Anche nel corpo il tempo può essere concepito come strettamente connesso alla velocità dei segnali: alla velocità dei segnali di carica/scarica di una fonte somatica. È il tempo vissuto, singolare, soggettivo derivante dall’aumento/diminuzione della tensione sorta dal marchingegno del desiderio. È noto che gli eroinomani quando hanno assunto la droga non hanno più la percezione del tempo che riacquistano solo quando gli effetti finiscono. Cioè il meccanismo dell’aumento/diminuzione della tensione pulsionale si annulla, c’è il nirvana, l’assoluto azzeramento dello slancio pulsionale, la piena soddisfazione.
Per Minkowsky lo spazio ed il tempo non possono essere concepiti come divisi, separati.
Non c’è un adesso, non c’è una sequenza di momenti intervallati che
trascorrono, questa è una costruzione mentale.
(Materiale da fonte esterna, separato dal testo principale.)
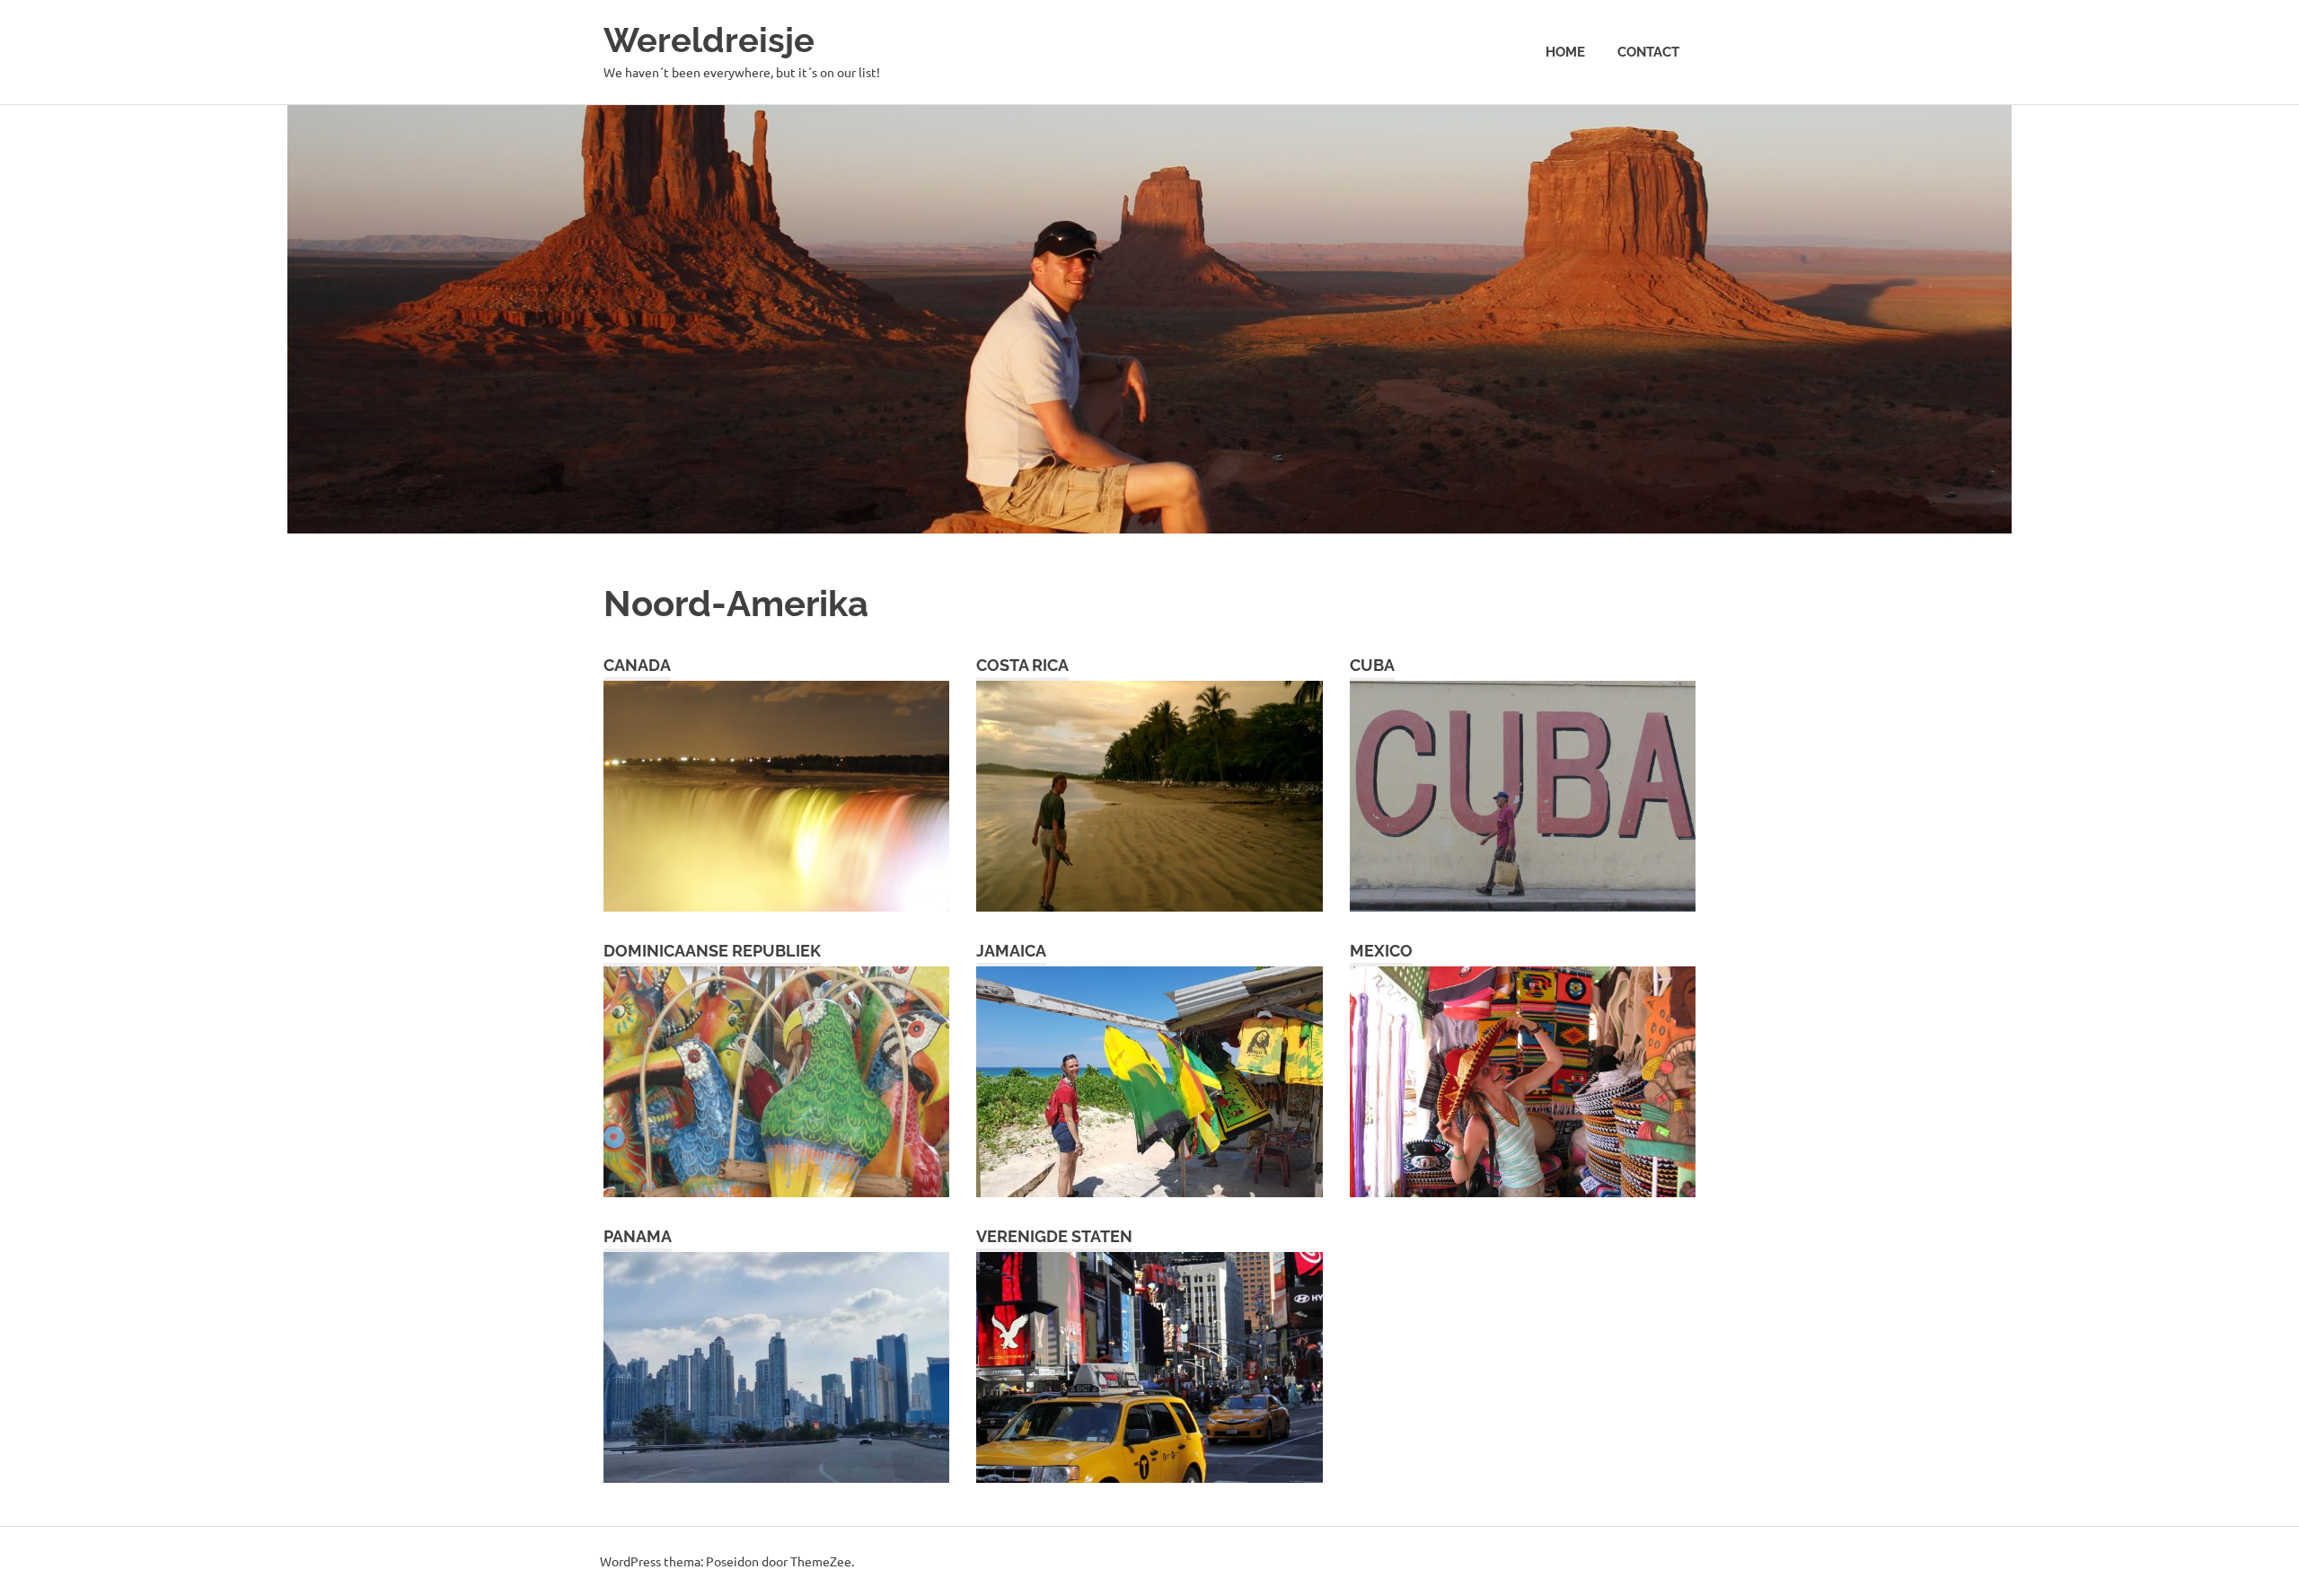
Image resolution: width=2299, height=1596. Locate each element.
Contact (1648, 52)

[i] «L’ontologia del mentale è un’ontologia irriducibilmente in prima persona». Searle, J. (1992), La riscoperta della mente, Bollati Boringhieri, Torino, 1994., p. 95 e 98.
[ii] Ivi, p. 122.
[iii] Ivi, p. 97.
[iv] «Ritornare alle cose stesse significa ritornare a questo mondo anteriore alla conoscenza di cui la conoscenza parla sempre e nei confronti del quale ogni determinazione scientifica è astratta, segnitiva e dipendente, come la geografia nei confronti del paesaggio in cui originariamente abbiamo imparato che cos’è una foresta, un prato o un fiume». Ponty M. (1945), Fenomenologia della percezione, Bompiani, Milano, 1965. 1965, p. 17.
[v] Damour T., Albert Einstein – La rivoluzione della fisica contemporanea, Thibault Damour, Einaudi, 2009.